Bajo justo en frente del vestíbulo de grandes cristales. Una obra de ingeniería que se levanta sobre ochenta y cinco plantas y que, hasta donde tengo entendido, pertenece al grupo CIM y está destinado a viviendas residenciales de un muy alto standing.
Cruzo los cien metros de hall como una hormiga en medio de un gran campo de secuoyas sin saber hacia dónde tengo que dirigirme hasta que una persona, un hombre enchaquetado, se acerca a mí.
—¿Señorita Evans?
—Sí.
—Sígame, por favor. El señor Ward la espera.

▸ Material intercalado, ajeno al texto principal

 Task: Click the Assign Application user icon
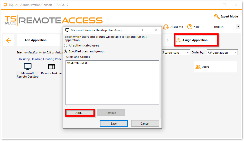(x=179, y=40)
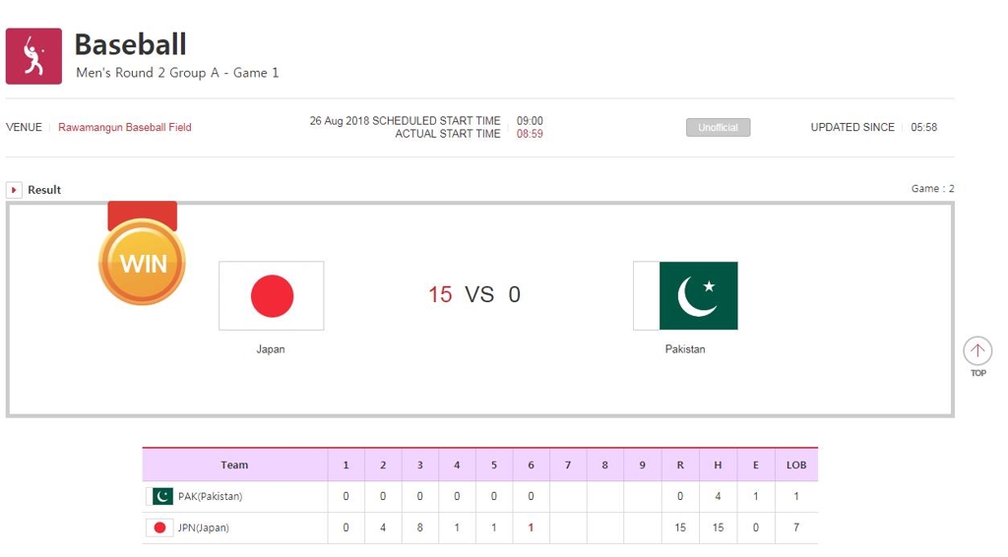Select the PAK(Pakistan) team row label
The width and height of the screenshot is (1008, 557).
coord(210,496)
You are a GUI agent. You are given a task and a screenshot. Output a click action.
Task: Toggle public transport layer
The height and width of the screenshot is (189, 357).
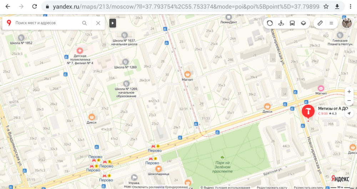pyautogui.click(x=292, y=23)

Vamos hasta una zona de ascensores y entramos en el último. Aquí caben más de veinte personas, pero vamos solos los dos. Esta persona (que no se ha presentado) introduce una llave en la ranura junto a los botones y comenzamos a subir con rapidez.
El silencio rodea el ambiente.
No sé si preguntar…
—Y usted es…
—JD.
—¿Solo JD?
Asiente con la cabeza a mi lado y me percato de que no va a decir nada más
La lanzadera se detiene en la planta ochenta y dos donde bajamos y caminamos hasta una sala enorme solada de mármol negro y totalmente vacía de mobiliario, adornada únicamente con varias lámparas de cristal muy modernas.
—Espere aquí —dice y me deja sola.
No tarda demasiado en hacer acto de presencia. Y lo hace con paso decidido, altivo y… guapo, muy guapo.
Está claro que he llegado hasta aquí con el trabajo bien hecho y sé todo o casi todo de esta familia. El señor Ward (hijo) se licenció en económicas y empresariales en Harvard, graduándose con honores. Máster en gerencia en Oxford y otros tantos en la mejores universidades europeas. Treinta y cuatro años. Habla cuatro idiomas: inglés, francés, italiano y chino. Soltero, nunca se le ha conocido una pareja estable aunque las mujeres se acercan a él como las moscas a la miel. Un digno sucesor de un padre sin escrúpulos y que ya ejercía sus deberes en WARD COMPANY cuando mi vida se destruyó por completo.
A pesar de su innegable atractivo, me causa repulsión y trago saliva para evitar las nauseas que me da tenerlo tan cerca.
Alto, su altura se amplía conforme se acerca. Debe medir más de uno noventa. De facciones marcadas y ojos grandes. Pelo oscuro y espeso y labios finos en su justa medida.
No soy una persona bajita, pero debe sacarme más de un palmo y medio.
—Buenos días, señorita Evans —me saluda con educación pero sin mutar su rostro ácido—. Bienvenida a Ward Company. Tenemos prisa. Nos esperan en Washington.
«Ha dicho Washington».
—No tengo paciencia. Será mejor que lo sepa. —Alzo la mirada y me doy cuenta de que ya está junto a otra puerta diferente de la que entramos, con el pomo en la mano y abierta.
Camino con prisa y él lo hace detrás de mí.
No sé a dónde voy y el pasillo que sigo se bifurca en dos.
—Por aquí. —Señala a la derecha.
Me adelanta y el rastro de su olor penetra en mi cuerpo a través de las fosas nasales.
Se me hace un nudo en el pecho y trato de respirar.